Changes in self-efficacy after the educational intervention

After the course, the students’ median self-efficacy scores rose to 3.96 (part A) and 4.81 (part B), indicating that they agreed or strongly agreed with statements affirming ML self-confidence. The observed increases (2.5 for Part A and 3.12 for part B) were above the SDC and LOA values, indicating true change beyond that of measurement error, and also above the minimal important difference, indicating relevant improvement. After the course, student’s self-efficacy was superior to that of last-year students and professionals who had been exposed only to the conventional practice of teaching ML contents spread unsystematically over several courses. We cannot, however, definitely attribute the observed improvements to the intervention, as there was no true control group with random allocation of participants. Future controlled studies are necessary to confirm the findings of this quasi-experimental study.
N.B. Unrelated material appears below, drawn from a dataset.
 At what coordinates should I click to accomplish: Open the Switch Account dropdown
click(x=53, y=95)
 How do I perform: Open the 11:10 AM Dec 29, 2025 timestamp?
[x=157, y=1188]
Self-efficacy scores after the course were moderately correlated to performance on the knowledge test. The observed correlation values are in very close agreement with the estimated overall correlation of 0.49 between self-efficacy measures and grade point average provided by a meta-analysis including data from 9598 students [28]. This is an important finding. First, the close agreement with previous evidence suggests good validity for both the self-efficacy measure and the knowledge test. Second, the finding that ML self-efficacy did not vary independently of an objective knowledge test after the ML course was a positive result because self-efficacy is a subjective judgment of capabilities. A lack of correlation would indicate a subjective appraisal of competence with no grounding on actual knowledge and skills [29], which could hinder the efficacy of health professionals.

We currently do not know whether the post-course increment in self-efficacy is sustainable over time. A follow up study would be necessary to investigate this issue. Another direction for future studies is a cross-cultural comparison of educational interventions and their effects on ML self-efficacy, in order to better understand the impact of culturally diverse pedagogical approaches and identify ways to improve self-efficacy across the field.

Limitations

This study is preliminary. The sample is small, and statistical results might be biased. Comparison conditions necessary for determining the specific effects of each course attribute were not included. Thus, the observed results may have been specific to factors such as the lecturer’s personality, the articulation of the ML course with other courses in the PT program, and the profile of students attending the institution. We believe that the opportunity to experience ML theory in a personally meaningful way had an especially positive effect on self-efficacy, although the differential effects of the experiential approach compared to an exclusively lecture-based version of the course must be tested. Whether the present results can be replicated with other educators in other contexts and will have an impact on future PTs’ practice remains to be seen. Additionally, the PTP-ML [3] and the framework [14] are both relatively new tools and their relevance to clinical practice has not been researched extensively. Future controlled studies could determine the essential components needed in educational interventions to promote the acquisition of ML knowledge and skills and, most importantly, positively affect clinical practice.

Conclusions

The results suggested that the structured, early and active ML course is associated with important improvements in student’s knowledge and self-efficacy; it is thus now part of our fixed PT curriculum. Participants showed significant and important increases in their self-efficacy that appeared to be adequately grounded in their actual knowledge. Notably, after the course their level of self-efficacy was superior to that of experienced professionals who had had access only to conventional and unstructured contact with ML content. Because self-efficacy mediates the clinical application of knowledge and skills, systematic, active training in ML may help reduce the science-practice gap.